Segundo o economista, o aumento da renda registrado no país joga por terra
as suspeitas de que o crescimento do mercado doméstico do Brasil é apenas
uma “bolha”. O economista avalia ainda que, com o mercado interno
consolidado da forma que está, o país terá condições de enfrentar a atual
crise internacional, garantindo o crescimento. “Tendo a achar que a crise
será relativamente restrita à redução do crescimento americano, que nós fará
sofrer um pouco no setor externo, mas com a força do mercado interno vamos
conseguir manter o bom crescimento”, afirmou Almeida.
No relatório divulgado pelo Iedi, o Instituto analisa dois fatores
determinantes para o crescimento global da massa de rendimentos, quando
comparado o ano de 2007 com o de 2006, o aumento da população ocupada e o
crescimento do rendimento médio real das pessoas ocupadas.
Em dezembro último, a variação de pessoas ocupadas foi de 3,3% com relação
ao mesmo mês de 2006 e de 3% no acumulado de 2007. “Como em anos anteriores,
reside no emprego formal o destaque desses resultados”, ressaltou o Iedi. Em
dezembro a variação chegou a 6,5%, com 5,2% de crescimento no ano. A taxa de
desemprego de 7,4% da população economicamente ativa em dezembro foi a menor
já registrada pela pesquisa do IBGE.
BOLSA FAMÍLIA
Gomes de Almeida avalia que é possível que o aumento de renda tenha sido
superior a 20,4%, informando que a pesquisa mensal de emprego do IBGE, na
qual o Instituto se apóia para fazer os cálculos, não engloba locais fora
das áreas metropolitanas nem o aumento de renda resultantes de programas
como o Bolsa Família. O Iedi afirma que “o crescimento da massa de
rendimentos é de fato maior devido a outro fator: a complementação de renda
proporcionada pelos programas sociais como o Bolsa Família”.
O Iedi observou que “os números para o final do ano passado, quanto ao
emprego, não deixam dúvidas de que nessa área, há uma aceleração em curso”.

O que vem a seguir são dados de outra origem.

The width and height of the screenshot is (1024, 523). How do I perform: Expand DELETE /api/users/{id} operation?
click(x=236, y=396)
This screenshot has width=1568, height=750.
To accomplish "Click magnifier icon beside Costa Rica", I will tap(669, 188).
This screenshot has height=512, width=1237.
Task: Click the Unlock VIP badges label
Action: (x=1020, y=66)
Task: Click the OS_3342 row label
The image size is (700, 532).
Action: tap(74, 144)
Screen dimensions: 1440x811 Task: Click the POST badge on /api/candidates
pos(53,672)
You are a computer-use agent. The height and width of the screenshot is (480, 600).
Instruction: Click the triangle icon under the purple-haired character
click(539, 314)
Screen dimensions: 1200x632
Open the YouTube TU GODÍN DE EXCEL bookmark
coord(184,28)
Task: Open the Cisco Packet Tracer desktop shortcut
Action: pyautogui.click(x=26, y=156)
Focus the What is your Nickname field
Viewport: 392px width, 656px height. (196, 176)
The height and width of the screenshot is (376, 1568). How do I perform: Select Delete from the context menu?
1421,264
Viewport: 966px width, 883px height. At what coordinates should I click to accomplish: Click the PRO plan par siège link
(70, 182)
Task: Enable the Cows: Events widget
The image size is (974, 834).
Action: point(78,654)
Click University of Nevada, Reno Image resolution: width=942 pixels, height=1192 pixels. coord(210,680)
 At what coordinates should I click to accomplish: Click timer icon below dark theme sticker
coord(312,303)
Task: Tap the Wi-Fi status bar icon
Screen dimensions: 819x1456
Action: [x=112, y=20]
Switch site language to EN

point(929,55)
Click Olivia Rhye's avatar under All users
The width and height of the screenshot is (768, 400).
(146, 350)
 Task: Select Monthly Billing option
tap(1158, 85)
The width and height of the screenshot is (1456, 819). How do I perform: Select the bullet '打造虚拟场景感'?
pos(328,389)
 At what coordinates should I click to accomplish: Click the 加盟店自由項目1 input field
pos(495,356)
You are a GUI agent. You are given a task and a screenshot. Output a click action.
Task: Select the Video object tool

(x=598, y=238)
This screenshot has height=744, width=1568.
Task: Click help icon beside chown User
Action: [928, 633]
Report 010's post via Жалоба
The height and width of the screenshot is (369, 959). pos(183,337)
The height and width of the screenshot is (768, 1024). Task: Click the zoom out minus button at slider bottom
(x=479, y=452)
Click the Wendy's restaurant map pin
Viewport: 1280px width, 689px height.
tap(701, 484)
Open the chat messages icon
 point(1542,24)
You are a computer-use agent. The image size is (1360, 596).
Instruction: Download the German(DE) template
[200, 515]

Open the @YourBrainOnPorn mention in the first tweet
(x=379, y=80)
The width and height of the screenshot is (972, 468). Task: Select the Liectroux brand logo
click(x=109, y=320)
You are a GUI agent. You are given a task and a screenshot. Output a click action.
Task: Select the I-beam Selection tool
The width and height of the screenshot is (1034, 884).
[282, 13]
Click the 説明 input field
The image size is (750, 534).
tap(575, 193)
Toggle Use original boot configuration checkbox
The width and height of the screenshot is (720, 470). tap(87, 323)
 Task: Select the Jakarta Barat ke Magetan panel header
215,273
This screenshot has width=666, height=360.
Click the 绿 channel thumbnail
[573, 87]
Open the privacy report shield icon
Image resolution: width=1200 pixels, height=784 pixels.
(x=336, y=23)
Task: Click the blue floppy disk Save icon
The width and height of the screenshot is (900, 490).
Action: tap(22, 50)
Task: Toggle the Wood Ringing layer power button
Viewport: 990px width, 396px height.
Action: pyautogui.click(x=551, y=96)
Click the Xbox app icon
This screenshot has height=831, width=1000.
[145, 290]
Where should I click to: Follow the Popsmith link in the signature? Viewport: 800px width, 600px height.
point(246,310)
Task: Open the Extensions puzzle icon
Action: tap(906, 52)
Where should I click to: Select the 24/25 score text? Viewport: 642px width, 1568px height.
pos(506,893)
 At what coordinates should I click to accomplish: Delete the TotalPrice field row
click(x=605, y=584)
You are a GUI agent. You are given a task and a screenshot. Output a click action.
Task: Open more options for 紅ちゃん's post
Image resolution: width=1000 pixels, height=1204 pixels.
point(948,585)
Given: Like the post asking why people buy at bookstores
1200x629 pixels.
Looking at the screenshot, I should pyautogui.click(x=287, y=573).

Segundo Almeida, os dados divulgados pelo IBGE mostram que o emprego chegou
ao final do ano passado “muito melhor do que começou” e a expectativa é que
o ano de 2008 registre um crescimento ainda maior. Ele destaca que, em
decorrência disso, foi registrado o crescimento na massa real de rendimentos
que ampliou o poder de compra da população e ampliou o acesso ao crédito.
“Diante disso, o crescimento do mercado interno não é uma bolha, mas reflete
um processo iniciado há quatro anos”, destacou.
Sobre o impacto benéfico que o crescimento da massa de rendimentos gera para
a economia, o Iedi destaca que “é relevante em si, pois significa uma
ampliação do poder de compra da população que diretamente influi na
performance de diversos e importantes setores da atividade econômica, como o
setor manufatureiro, a indústria de alimentos. Ademais, a maior massa de
rendimento em mãos da população abre maior espaço para que esta se dirija ao
setor financeiro e obtenha poder de compra adicional através do crédito.
Isso sustenta o consumo de outra ampla gama de produtos e setores da
economia, como bens duráveis, completando-se o ciclo de dinamização que a
maior massa real de rendimentos é capaz de gerar na economia”.